The Seventh Sunday of Pascha, the Sunday between Ascension and Pentecost, commemorates the Fathers of the First Ecumenical Council which was held in Nicaea in the year 325. If we attend to the hymns of this feast we will notice that the hymns state very clearly that we honor these Fathers because they fought heresy by teaching and upholding the dogmas of the Church.
These two terms – heresy and dogma – have fallen on hard times. In the religious and cultural climate of our day they are not only unfashionable, they are considered downright offensive. They are perceived as hard and inflexible terms, whereas our culture prefers its religion soft and pliable. (One indication of this is the fact that so many now insist that they are “spiritual, NOT religious.”) Many people would rather have a god of their own devising that makes them feel good about themselves than a God who reveals Himself in order to make us good. In such a climate the terms “heresy” and “dogma” can only be perceived negatively.

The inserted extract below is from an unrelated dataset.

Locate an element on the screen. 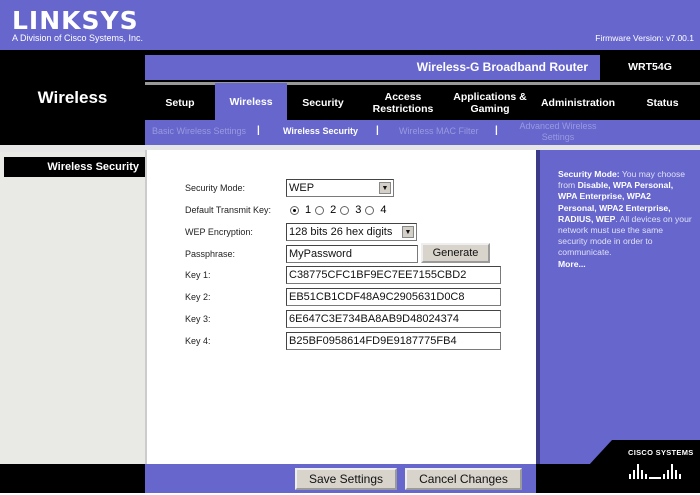 The image size is (700, 495). tab-setup: Setup is located at coordinates (180, 102). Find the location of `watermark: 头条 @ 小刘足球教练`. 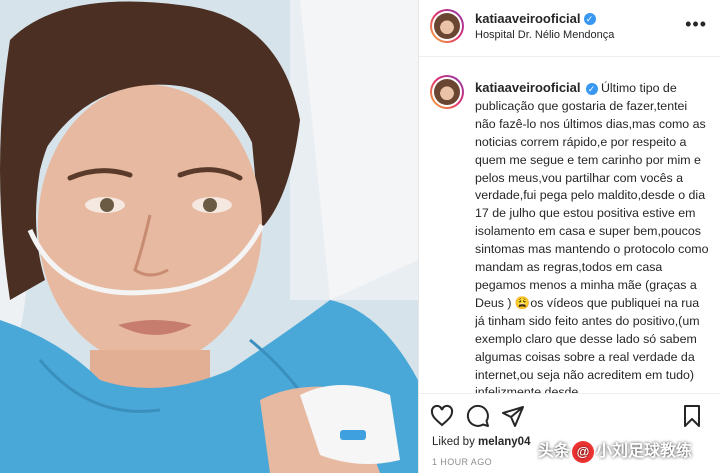

watermark: 头条 @ 小刘足球教练 is located at coordinates (615, 450).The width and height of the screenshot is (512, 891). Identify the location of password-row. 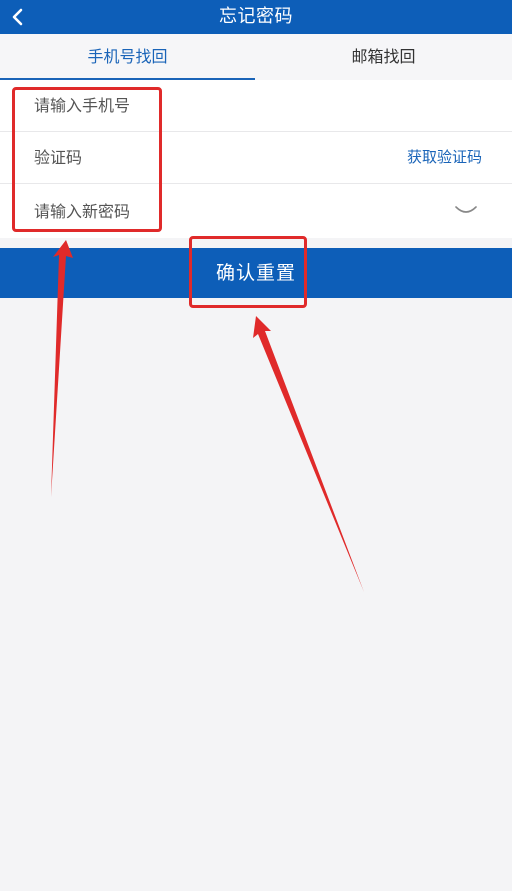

Orthodox Christians, however, desire to know the living God, not an idol of our own making. It is our firm belief that real life – eternal and abundant life – comes from knowing the living God and not from a self-deluding fantasy. And this is why “heresy” and “dogma” are terms that have not gone out of style in the Orthodox Church.
A dogma of the Church is a witness to the Church’s experience of God in Christ. It is a way of stating in words what the saints know to be true about God from their experience of God. For example, one who has truly known God in Christ knows that Christ is not only a prophet, or one witness to God among many, but rather the very Son of God who alone makes God – His Father – fully and truly known and unites us to Him. He cannot, then, be a created being, because if He was created He could not really unite us to God, but only tell us about Him. If Christ unites us to God and makes us communicants in divine life then Christ must be divine.
Now, if we were all saints we would know this in our own experience. But because we are not all saints, but rather on the way to becoming saints, the Church articulates the experience of God in dogmatic terms – or dogmas – as sign-posts to guide us on the path. The dogmas are not yet the experience of God, but they are the pointers to the experience.
And heresy, then? A heresy is, simply stated, a wrong turn; a dead end. It is a way that leads not to life but to spiritual death.
Let us not be ashamed, then, brothers and sisters, to use the terms “dogma” and “heresy”. They are an essential part of our heritage, our Tradition, as Orthodox Christians. But let us also recognize that our aim must not simply be to know the dogmas of the Church and to recognize heresy, but to become those for whom the dogmas of the Church have become our own experience in Christ.